I was chatting to a Unison member yesterday – an NHS worker in a London primary care trust. She really needs a full time job for financial reasons, but she reluctantly accepted a 25 hour a week contract because the job was local and convenient.
Eight or nine months later, the manager decided that there had only been enough money in the budget for 22 hours a week, the 25 hour a week post had supposedly been offered by accident, and the person’s hours would be reduced. The health worker obviously said ‘No’ – so the manager told her if she didn’t agree, she would have her contract terminated. On that basis, the worker ‘agreed’. The fear of dismissal outweighed her confidence that her union could do anything about it.
There’s an obvious problem here. This is vicious and nasty bullying, and it’s outrageous that this stuff happens in the NHS. I hear far too many stories of Trusts bullying people into accepting worse pay or worse conditions, and even of trumped-up disciplinary charges being used as a cheap alternative to redundancy.

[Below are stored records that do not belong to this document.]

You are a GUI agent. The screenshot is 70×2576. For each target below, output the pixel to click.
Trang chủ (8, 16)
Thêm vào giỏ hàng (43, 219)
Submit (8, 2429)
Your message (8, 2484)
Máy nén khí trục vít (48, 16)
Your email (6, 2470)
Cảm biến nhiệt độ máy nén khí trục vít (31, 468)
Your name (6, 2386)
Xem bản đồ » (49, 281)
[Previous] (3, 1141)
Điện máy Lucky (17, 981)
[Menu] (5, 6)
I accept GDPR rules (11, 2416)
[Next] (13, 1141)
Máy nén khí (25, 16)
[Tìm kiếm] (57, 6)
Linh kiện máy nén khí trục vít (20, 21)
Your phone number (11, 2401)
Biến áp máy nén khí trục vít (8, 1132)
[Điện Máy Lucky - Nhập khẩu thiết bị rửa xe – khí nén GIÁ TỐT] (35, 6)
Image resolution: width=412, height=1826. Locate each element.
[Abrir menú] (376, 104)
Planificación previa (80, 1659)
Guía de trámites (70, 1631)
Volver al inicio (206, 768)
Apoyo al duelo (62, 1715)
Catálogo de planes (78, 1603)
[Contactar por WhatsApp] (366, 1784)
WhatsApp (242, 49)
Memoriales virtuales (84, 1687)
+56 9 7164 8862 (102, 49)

It’s inexcusable that employers behave like this – but it’s also inexcusable that we let them. There’s a real urgency now to rebuilding our union organisation. We’ve got to have the union density and the level of confidence amongst members that we can stop this nonsense. Some of this is down to individual reps – re-learning old traditions of being accountable to members, keeping people informed, organising meetings and trying to build a sense of collectivity. It’s not easy doing this – it means taking risks, sticking your neck out, and working very, very hard.
Sometimes that not enough. I read in an Officer’s report to the last Regional Council that we had no reps across three neighbouring Trusts in London. They are all places where only two or three years ago we had good, competent reps who worked hard and delivered. But, obviously, the pressures have led to a weakened organisation.

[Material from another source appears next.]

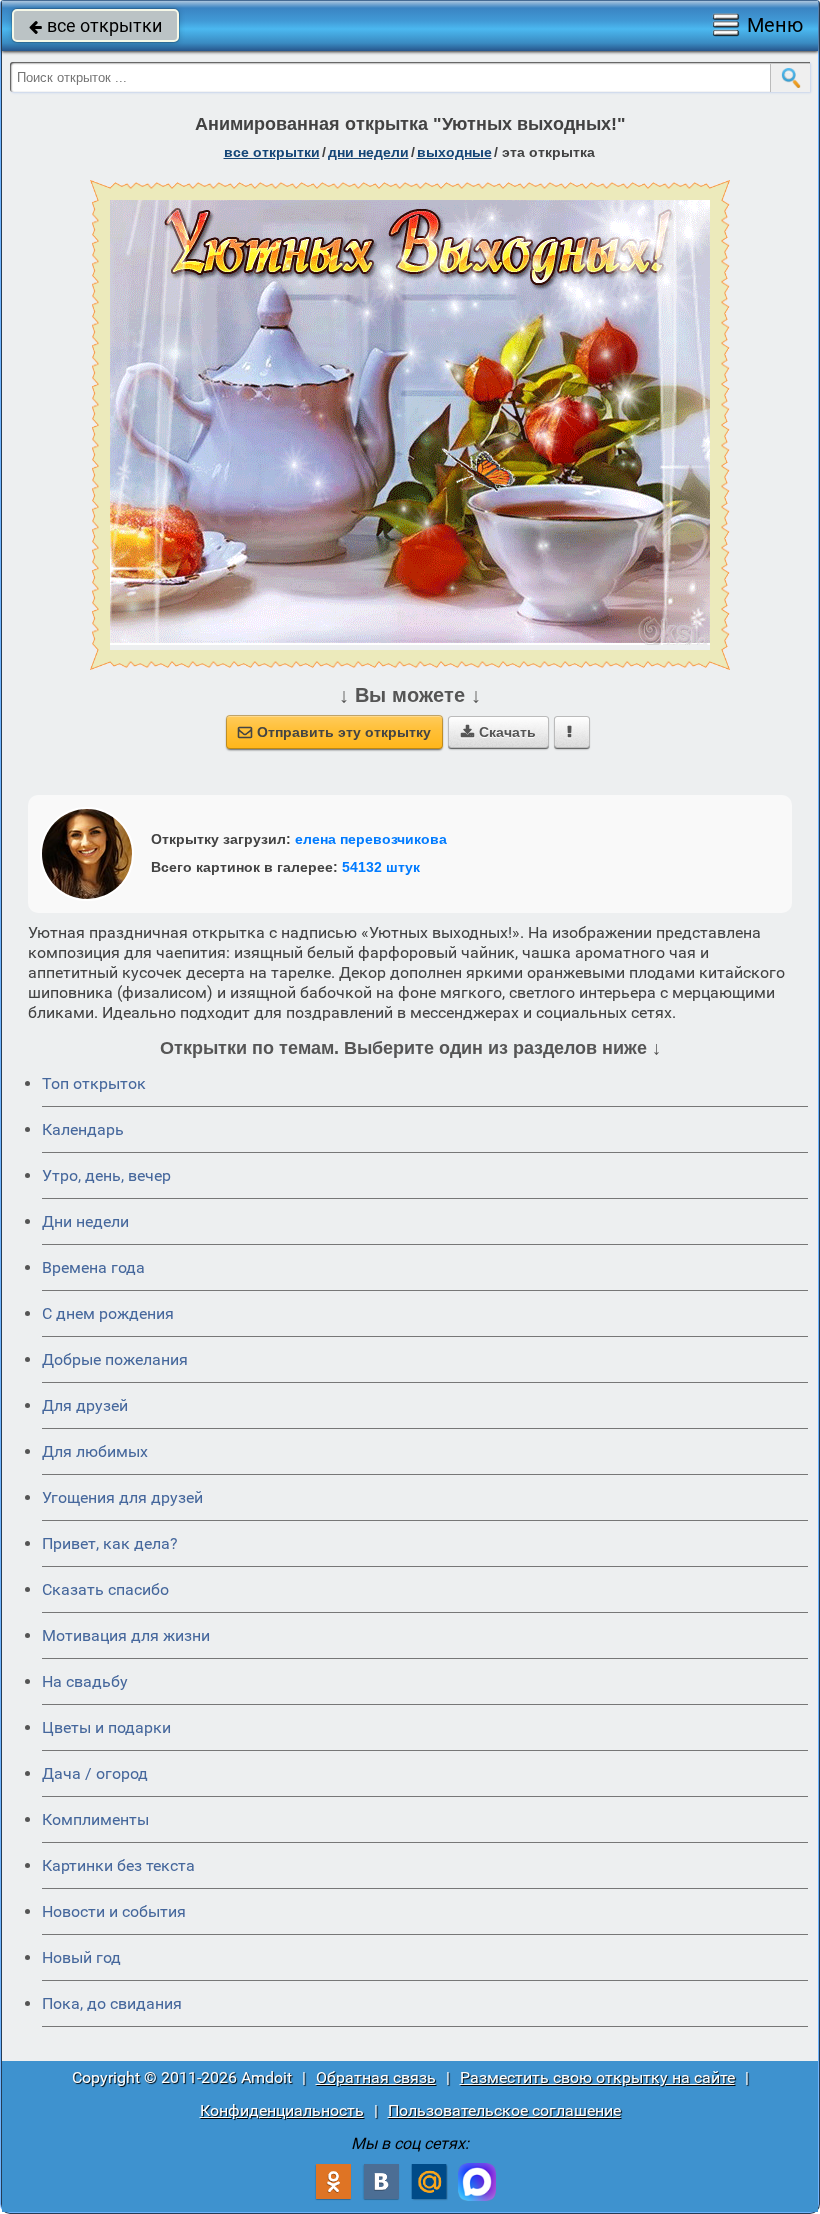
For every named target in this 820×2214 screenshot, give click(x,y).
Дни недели (85, 1221)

That’s where the Union comes in. We must ensure Unite gives reps all the support they need. Some of this is the obvious stuff around effective training for reps, and support from full time officers being available when you need it. It’s about strategy – of course we can’t fight on a Trust by Trust basis. The Government has a coherent strategy of dismantling the NHS. The employers work together and share information, and the ‘reforms’ of the NHS are all variations on a theme of marketisation and privatisation. We need a far more strategic response ourselves on how to resist, how to organise, how to make links between different groups of workers under threat. We need a campaigning approach too – making the links between trade unions and community campaigns, and – in a general union like Unite – making sure that defending the NHS is an issue for ALL our members.

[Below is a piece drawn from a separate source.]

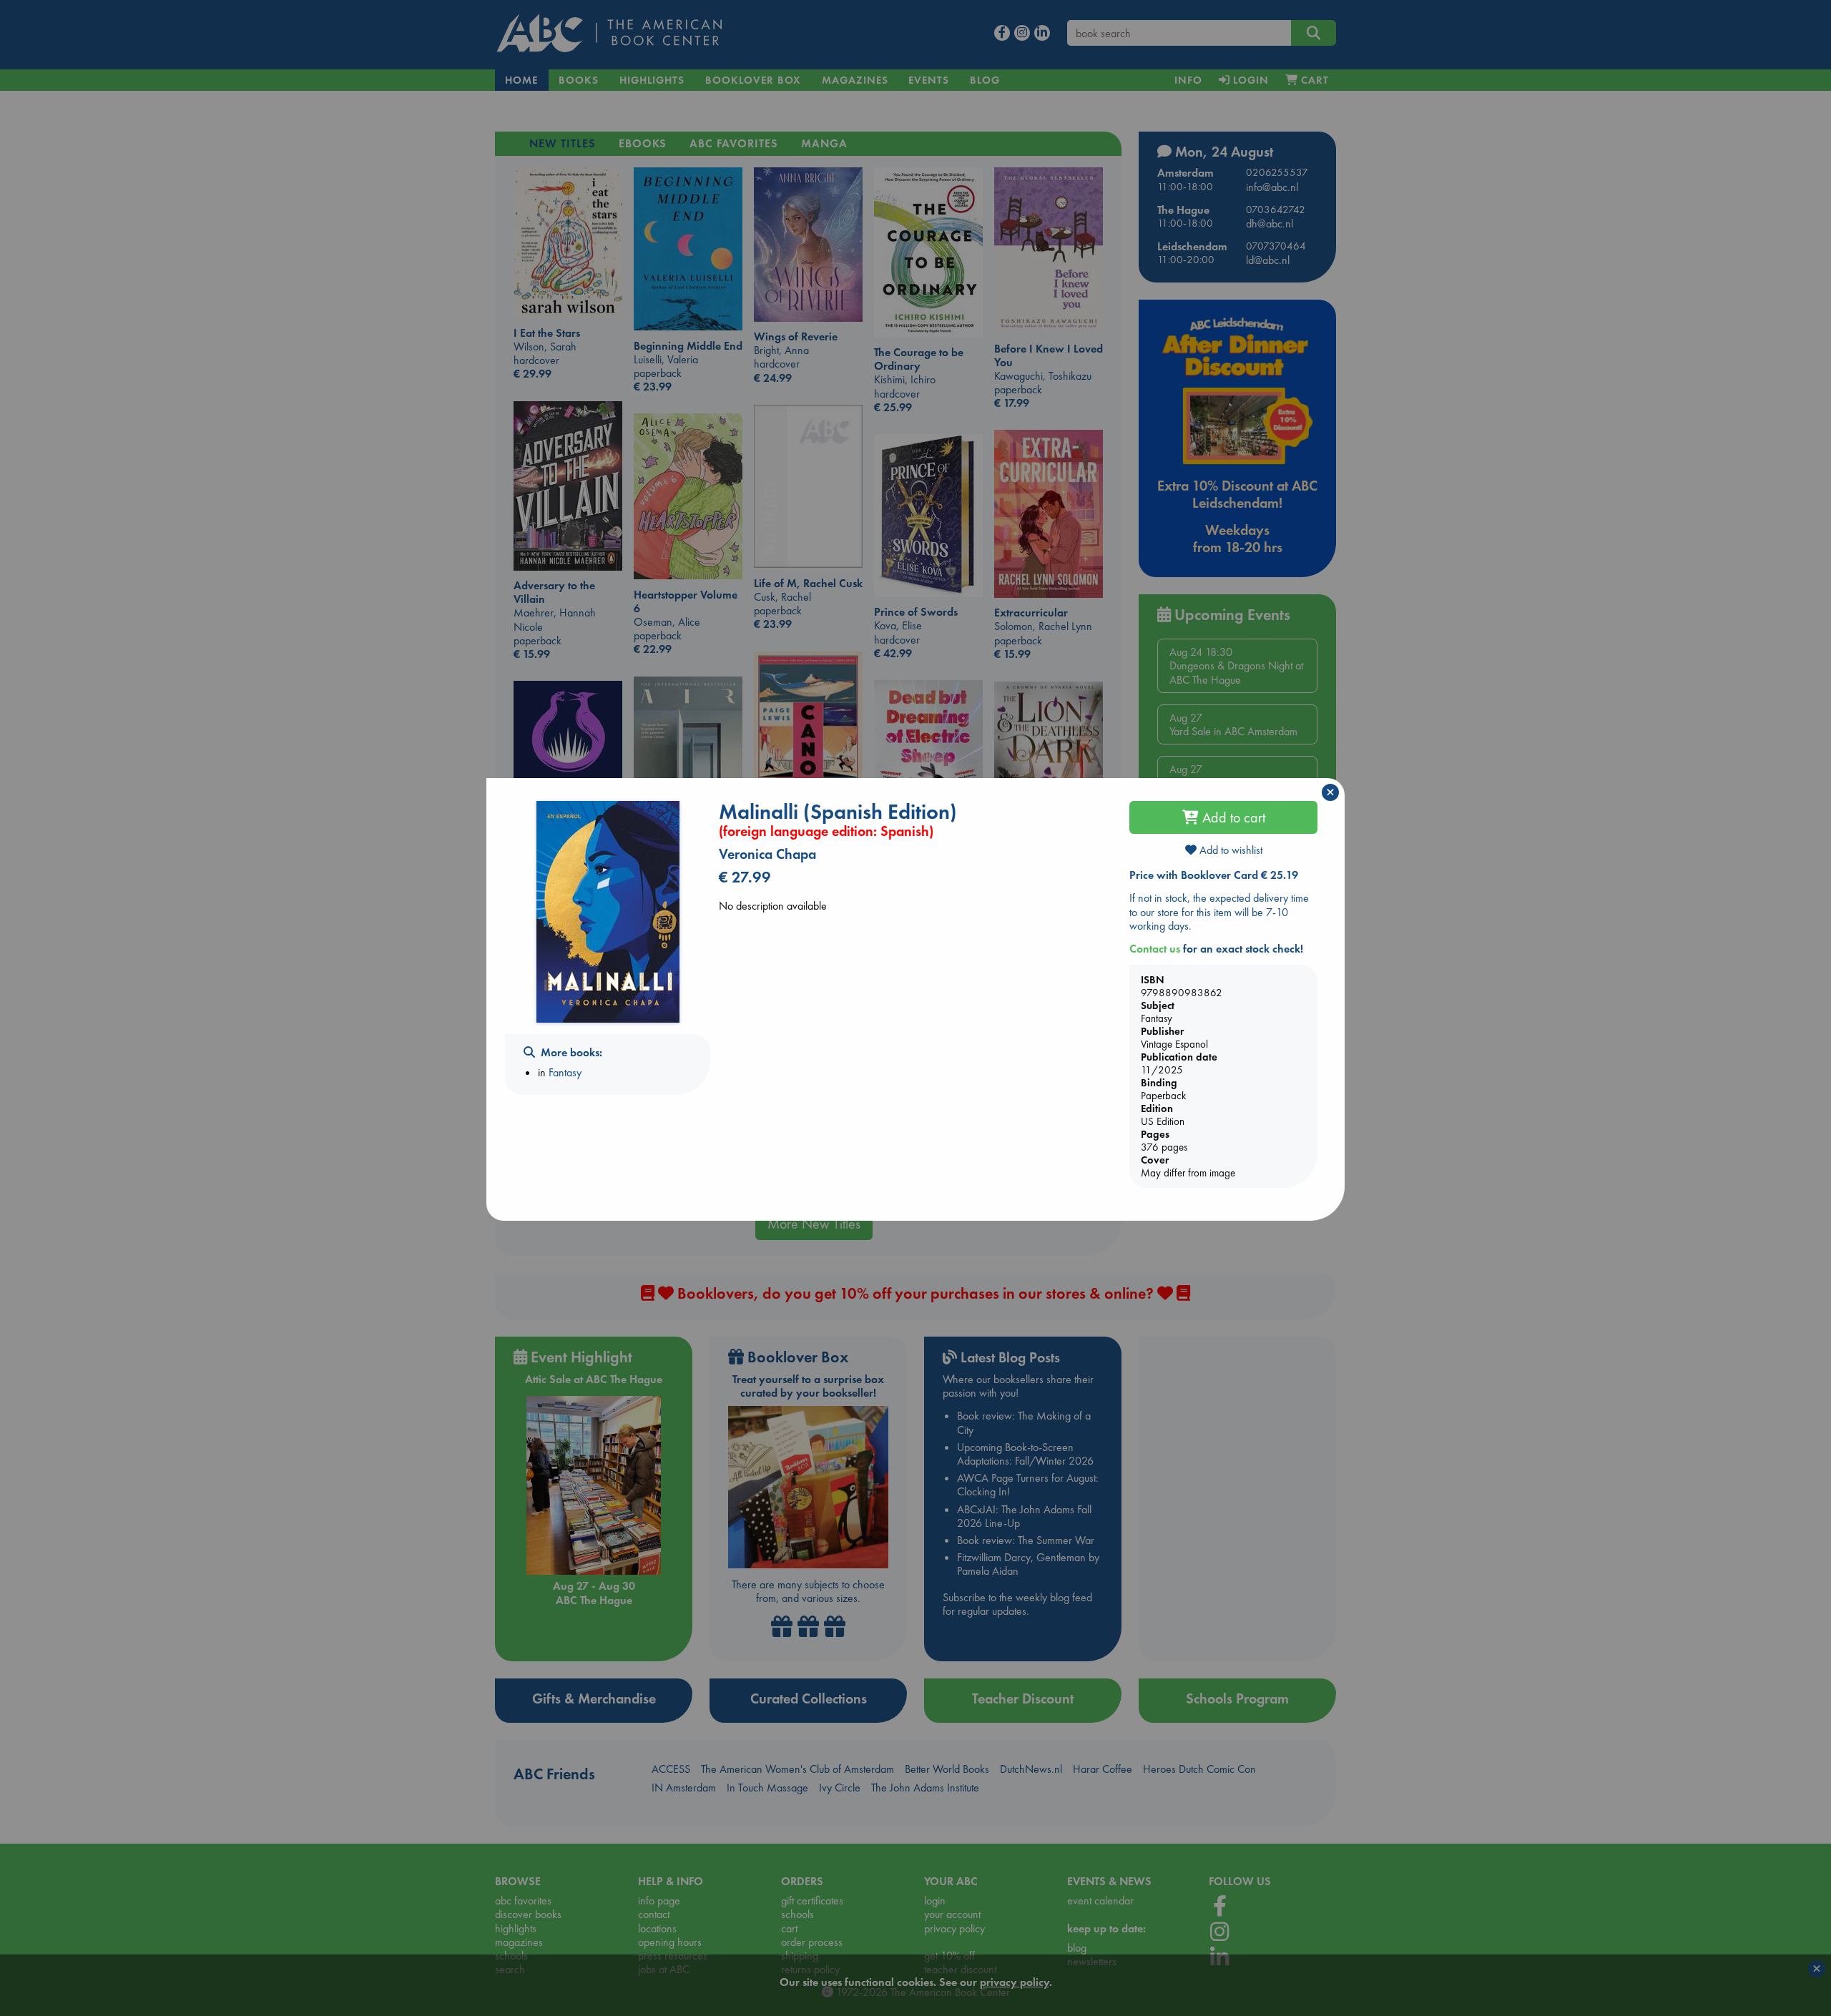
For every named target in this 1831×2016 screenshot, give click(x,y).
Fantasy (565, 1072)
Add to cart (1232, 817)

These are the sorts of things that we’re now working hard to put in place in Unite in London Region. We’ve got some good campaigning work just beginning to get off the ground; a special issue newspaper on defending the NHS going in bundles to every T&G and every Amicus rep, across all our industrial sectors, for distribution to members; plans for much better dedicated support from officers for NHS reps; London-wide reps study days to build those vital links between reps from different employers, and to involve lay members in agreeing the best response to the attacks we face. We’ve made real progress over the last month in moving this agenda forward.
The final area that needs tackling, of course, is politics. The attacks from employers don’t come about because Chief Executives are individually nasty. This is about a political agenda from the Government – but we continue to hand over the cheques and give political support. Unite (Amicus Section) has a national position of ‘Two years peace for Gordon Brown’. This isn’t good enough. Our members in Health can’t afford two years peace for Gordon Brown. Going forward, there are serious questions to be asked about unconditional support for Labour, and about how we use our political fund.